The first approach, in-depth knowledge of a particular culture, certainly
works. But there are two drawbacks. One is that you will never be able to
understand another culture completely. No matter how much you study German
culture, for example, you will never be a German or share the experiences
of having grown up in Germany. Even if we could understand the culture
completely, Germans might resent our assumption that we know everything
there is to know about them. The other drawback to immersing yourself in a
specific culture is the trap of overgeneralization, looking at people from
a culture not as individuals with their own unique characteristics, but as
instances of Germans or Japanese or black Americans. The trick is to learn
useful general information but to be open to variations and individual
The second approach to cultural learning, general development of
intercultural skills, is especially useful if we interact with people from
a variety of cultures or subcultures. Among the skills you need to learn
are the following:
• Taking responsibility for communication. Don't assume that it is the
other person's job to communicate with you.

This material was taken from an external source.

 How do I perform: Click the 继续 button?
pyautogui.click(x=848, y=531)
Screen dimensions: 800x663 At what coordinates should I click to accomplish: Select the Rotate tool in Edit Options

• Withholding judgment. Learn to listen to the whole story and to accept
differences in others.
• Showing respect. Learn the ways in which respect is communicated—
through gestures, eye contact, and so on — in various cultures.
• Empathizing. Try to put yourself in the other person's shoes. Listen
carefully to what the other person is trying to communicate; imagine the
person's feelings and point of view.
• Tolerating ambiguity. Learn to control your frustration when placed in
an unfamiliar or confusing situation.
• Looking beyond the superficial. Don't be distracted by such things as
dress, appearance, or environmental discomforts.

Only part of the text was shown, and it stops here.